Le Pen et le Kremlin. Des liens anciens et des gros billets

Le récent changement de fusil d’épaule de Marine le Pen -la candidate du RN a condamné dans un communiqué l’invasion de l’Ukraine, arguant qu’« aucune sanction ne peut justifier le lancement d’une opération militaire contre l’Ukraine par la Russie qui rompt l’équilibre de la paix en Europe »- fera difficilement oublier les liaisons anciennes et profondes entre son organisation et le Kremlin.

Si à sa fondation le Front National exprime une sympathie pour les nationalistes ukrainiens, et que l’évolution vers une politique pro-russe s’est faite en plusieurs étapes, depuis 2014 l’alignement avec le Kremlin est total. Notons que celui-ci s’accompagne d’emblée de gros billets venus de Russie. En 2014, Médiapart révèle que le parti de Marine le Pen avait déjà bénéficié d’un emprunt russe de 9 millions d’euros.
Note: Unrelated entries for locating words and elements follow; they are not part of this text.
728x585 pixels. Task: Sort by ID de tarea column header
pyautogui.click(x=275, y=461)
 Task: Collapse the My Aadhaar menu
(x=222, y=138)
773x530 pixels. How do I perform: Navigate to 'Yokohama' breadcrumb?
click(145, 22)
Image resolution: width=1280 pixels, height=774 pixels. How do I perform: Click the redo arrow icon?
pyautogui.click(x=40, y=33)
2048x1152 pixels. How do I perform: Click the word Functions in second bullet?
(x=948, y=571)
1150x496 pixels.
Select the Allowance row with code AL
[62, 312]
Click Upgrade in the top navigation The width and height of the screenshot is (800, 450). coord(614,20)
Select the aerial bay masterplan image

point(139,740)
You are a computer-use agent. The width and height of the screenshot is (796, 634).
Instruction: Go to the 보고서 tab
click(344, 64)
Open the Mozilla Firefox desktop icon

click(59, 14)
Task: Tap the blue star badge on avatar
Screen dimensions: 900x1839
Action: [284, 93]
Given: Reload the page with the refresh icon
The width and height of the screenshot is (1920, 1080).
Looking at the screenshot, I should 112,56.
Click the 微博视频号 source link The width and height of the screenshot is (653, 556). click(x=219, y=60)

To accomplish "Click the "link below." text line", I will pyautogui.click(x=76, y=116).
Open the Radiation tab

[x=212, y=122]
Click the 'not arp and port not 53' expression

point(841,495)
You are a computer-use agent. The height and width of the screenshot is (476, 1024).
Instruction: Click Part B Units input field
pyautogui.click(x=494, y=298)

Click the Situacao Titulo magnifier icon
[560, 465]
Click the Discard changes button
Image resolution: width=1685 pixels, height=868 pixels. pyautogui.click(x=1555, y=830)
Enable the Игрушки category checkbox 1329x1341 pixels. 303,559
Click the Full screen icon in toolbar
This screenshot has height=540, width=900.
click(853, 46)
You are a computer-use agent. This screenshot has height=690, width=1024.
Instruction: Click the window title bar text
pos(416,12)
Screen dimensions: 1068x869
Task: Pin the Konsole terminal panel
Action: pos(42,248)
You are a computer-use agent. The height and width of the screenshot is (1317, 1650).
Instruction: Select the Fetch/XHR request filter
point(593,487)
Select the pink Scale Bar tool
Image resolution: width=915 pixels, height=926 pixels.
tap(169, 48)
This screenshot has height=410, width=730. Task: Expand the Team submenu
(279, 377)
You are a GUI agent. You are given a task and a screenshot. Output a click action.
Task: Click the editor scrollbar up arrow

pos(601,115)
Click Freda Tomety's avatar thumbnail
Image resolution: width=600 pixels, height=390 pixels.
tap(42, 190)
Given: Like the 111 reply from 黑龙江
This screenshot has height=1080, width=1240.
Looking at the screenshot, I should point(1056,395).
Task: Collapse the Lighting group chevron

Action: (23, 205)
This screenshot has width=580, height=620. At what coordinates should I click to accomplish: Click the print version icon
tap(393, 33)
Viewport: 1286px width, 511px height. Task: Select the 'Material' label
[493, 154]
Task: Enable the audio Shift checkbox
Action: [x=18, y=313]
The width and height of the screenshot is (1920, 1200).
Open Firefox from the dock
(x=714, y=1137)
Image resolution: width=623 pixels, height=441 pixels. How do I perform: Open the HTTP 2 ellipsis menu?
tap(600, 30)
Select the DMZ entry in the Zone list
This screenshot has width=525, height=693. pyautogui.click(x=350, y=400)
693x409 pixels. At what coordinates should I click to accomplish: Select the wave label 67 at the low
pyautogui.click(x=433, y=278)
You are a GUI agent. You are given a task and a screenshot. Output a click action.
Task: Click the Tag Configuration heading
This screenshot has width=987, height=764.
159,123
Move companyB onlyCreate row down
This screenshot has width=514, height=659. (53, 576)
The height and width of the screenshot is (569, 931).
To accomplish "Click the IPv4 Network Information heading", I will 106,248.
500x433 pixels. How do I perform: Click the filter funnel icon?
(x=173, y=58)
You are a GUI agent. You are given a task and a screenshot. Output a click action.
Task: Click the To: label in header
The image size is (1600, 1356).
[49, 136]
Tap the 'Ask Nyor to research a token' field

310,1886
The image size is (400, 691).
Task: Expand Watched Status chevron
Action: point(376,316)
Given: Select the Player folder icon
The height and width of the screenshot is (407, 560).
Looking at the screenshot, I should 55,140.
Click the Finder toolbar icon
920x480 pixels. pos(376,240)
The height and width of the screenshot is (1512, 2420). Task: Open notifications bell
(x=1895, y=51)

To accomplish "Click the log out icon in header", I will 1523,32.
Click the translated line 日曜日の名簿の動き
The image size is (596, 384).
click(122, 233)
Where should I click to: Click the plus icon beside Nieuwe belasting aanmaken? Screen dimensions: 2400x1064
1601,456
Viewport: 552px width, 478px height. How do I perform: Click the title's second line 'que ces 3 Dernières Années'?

Cette proximité financière est accompagnée, ici aussi, d’une proximité idéologique forte que de de très nombreux cadres du Rassemblement National revendiquent ouvertement. Thierry Mariani, présenté comme le possible ministre des affaires étrangères en cas de victoire de Marine le Pen, et qui entretient des relations privilégiées avec le cercle proche de Poutine, dont Sergueï Largov le ministre des affaires étrangères, en est l’expression la plus symbolique. Autre exemple révélateur, en janvier dernier, cinq eurodéputés du RN avaient été mis sur la liste noire de l’UE après avoir joué le jeu d’observateurs de polichinelle dans des scrutins en Crimée et au Kazakhstan. Ils occupent aujourd’hui tous une place importante dans l’organigramme de campagne de Marine le Pen. On se souvient très bien enfin qu’en 2017 durant sa campagne présidentielle, Marine le Pen avait fini par obtenir l’adoubement de Vladimir Poutine, qu’elle était allée chercher à Moscou après avoir échoué à obtenir un rendez-vous avec Donald Trump.Symptomatique du revirement forcé de ces derniers jours, un tract de 8 pages, tiré à 1,2 millions d’exemplaires, a du être abandonné en urgence parce qu’il comportait une photo de Marine le Pen serrant la main à Vladimir Poutine a révélé Libération mardi 1er mars.

Ni Poutine, ni OTAN

Les liens de l’extrême droite avec Poutine et les banques russes sont connus depuis longtemps. On pourrait même dire que le régime bonapartiste de Poutine sert de modèle à leurs projets politiques. La dénonciation de cette relation idéologique, financière et politique aussi abjecte soit-elle, et de ceux qui soutiennent Poutine, ne peut comme nombreux sont ceux à l’avoir fait, servir de prétexte à une relégitimation de l’OTAN. Cette manœuvre grossière ne participe qu’à alimenter un match réactionnaire dans lequel la population ukrainienne et les classes populaires dans le monde n’ont rien à gagner. Nous devons dire non aux troupes russes en Ukraine, mais aussi non à l’intervention impérialiste de l’OTAN, des Etats-Unis et de l’Union européenne. La sortie de cette situation en faveur de la classe ouvrière ne passe ni par un alignement aux intérêts du régime réactionnaire russe, ni par l’OTAN qui suit son propre agenda impérialiste.

Une revendication d’autant plus importante que l’historique des liens entre l’extrême droite et le Kremlin sont instrumentalisées par les courants politiques libéraux pour justifier et légitimer leur agenda politique anti-Russie et pro-impérialiste, se parant de l’idée d’une défense de la « démocratie » contre l’autocratie pour rallier l’opposition à la guerre à leur agenda atlantiste

Face à cette guerre réactionnaire, il est nécessaire de dénoncer tant l’offensive russe que l’impérialisme occidental, et d’affirmer nos positions internationalistes et anti-impérialistes, pour l’auto-détermination des Ukrainiens, en toute indépendance.